Key Report Highlights
Against non-biologics, the biologics are expected to represent the dominant market category
The consistently soaring number of rare disease patients, and the significant rise in overall orphan designations will raise the number of drug and biologics approvals
Paediatric orphan drug development has been facing challenges during trials. However, regulatory initiatives, and favourable public health policies are likely to facilitate the same
Insights into Regional Analysis
The report suggests that the US will most likely remain the dominant regional market for rare diseases treatment throughout the period of forecast.

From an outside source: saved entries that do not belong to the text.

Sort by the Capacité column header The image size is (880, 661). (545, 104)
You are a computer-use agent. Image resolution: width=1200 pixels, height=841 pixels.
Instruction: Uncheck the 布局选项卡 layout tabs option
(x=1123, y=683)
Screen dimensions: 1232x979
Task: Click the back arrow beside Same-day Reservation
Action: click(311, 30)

Clearly attributing to the pioneering status of the US in orphan drug development, the US market will continue to reign supreme. On the other hand, developing markets across Asia Pacific are likely to develop a lucrative market for rare diseases treatment providers. India, and some of the southeast Asian countries represent a sizeably large patient population of rare disease(s). As the legislative and regulatory enactment regarding rare diseases and orphan drugs has seen considerable progress over the recent past, the region is expected to witness an influx of opportunities in the near future, especially in India, China, Japan, Taiwan, and South Korea.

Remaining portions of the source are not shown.